David Capwell Wed, 17 May 2023 10:39:16 -0700
Thanks for the update, LGTM

> On May 17, 2023, at 5:35 AM, Jasonstack Zhao Yang <jasonstack.z...@gmail.com> 
> wrote:
> 
> Hi,
> 
> I have updated the CEP with some details about distributed queries in the 
> Approach section.
> 
> David:
> 
> > given results have a real ranking, the current 2i logic may yield incorrect 
> > results
> 
> C* internal iterators are all in primary key order. So we need two in-memory 
> top-k filters, one at replica side and one at coordinator side, to make sure 
> the returned rows are actually top-k but still primary key order.
> 
> > if 1 of the queries fails and can’t fall back to peers… does the query fail 
> > (I assume so)
> 
> yes, it will fail. we can make it pass if lower recall is acceptable.
> 
> Caleb:
> 
> > With smaller clusters or use-cases that are extremely 
> > write-heavy/read-light, it's possible that the full scatter/gather won't be 
> > too onerous, especially w/ a few small tweaks (on top of a non-vnode 
> > cluster)
> 
> You are right.
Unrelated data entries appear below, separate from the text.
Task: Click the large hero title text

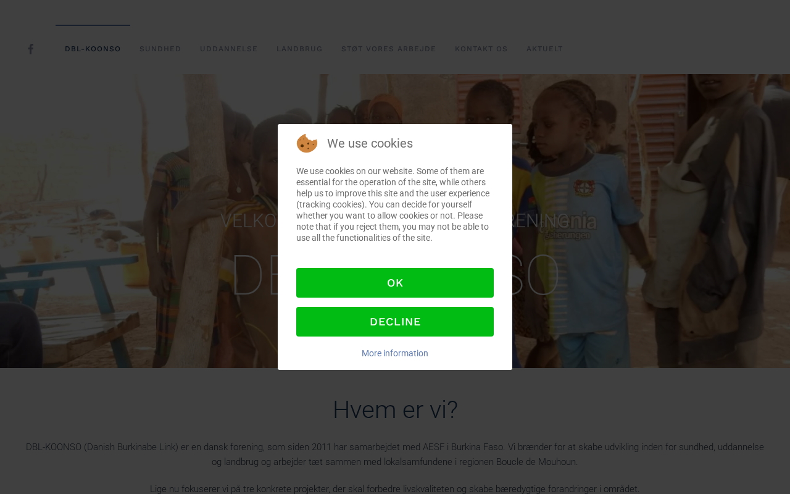Action: click(395, 275)
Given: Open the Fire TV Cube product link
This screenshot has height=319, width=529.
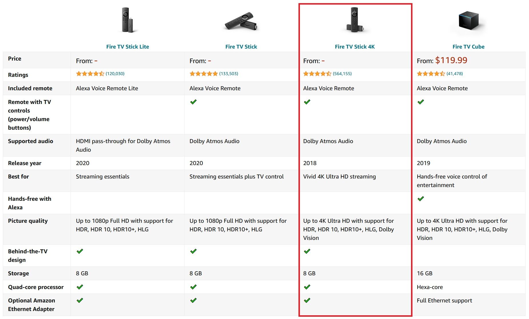Looking at the screenshot, I should (468, 47).
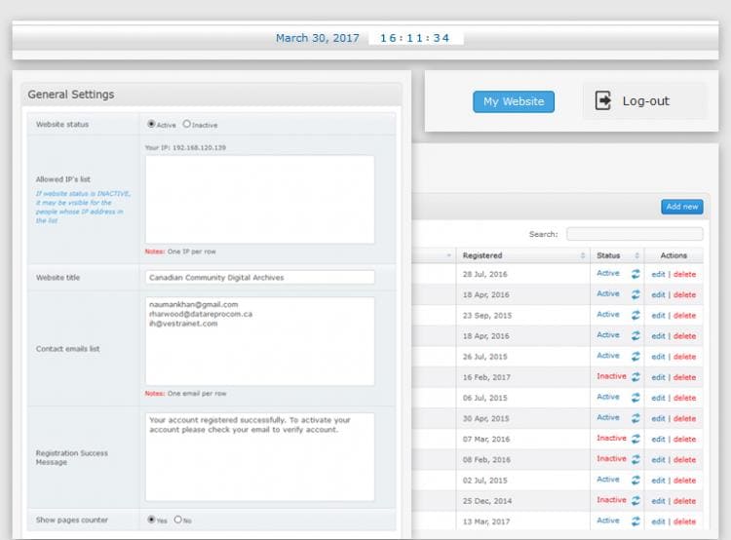Select the Inactive website status radio button

(x=187, y=125)
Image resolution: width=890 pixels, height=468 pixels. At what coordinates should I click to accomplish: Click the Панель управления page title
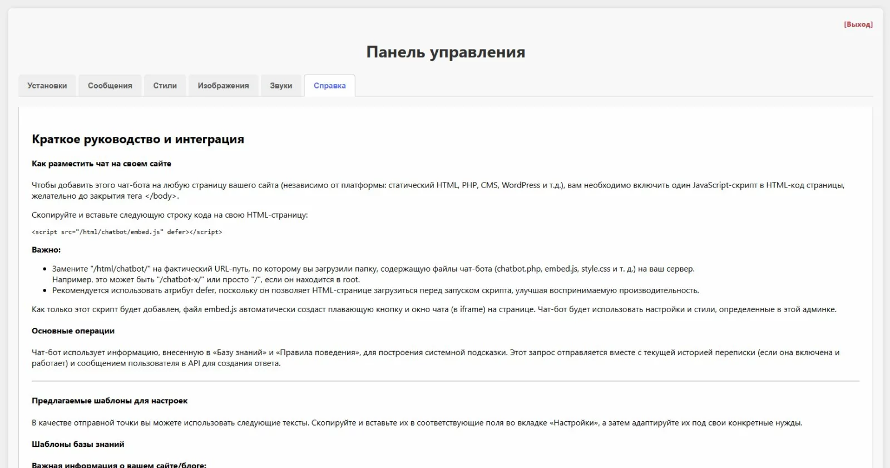coord(446,52)
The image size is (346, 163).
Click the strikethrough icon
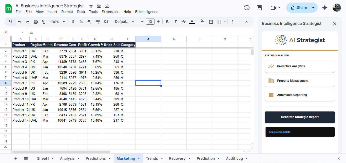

Smaller cluster would definitely requires less coordinator 
> memory to cache all required replicas' responses.
> 
> 
> Jeremy:
> 
> >  With SAI, can you have partial results?  When you have a query that is 
> > non-key based, you need to have full token range coverage of the results.  
> > If that isn't possible, will Vector Search/SAI return partial results?
> 
> No partial result allowed. Query will failed with unavailability exception if 
> some required token range is not available. For ANN search, users might be 
> willing to have lower recall (partial results) with higher availability.
> 
> >  First, how is ordering/scoring done?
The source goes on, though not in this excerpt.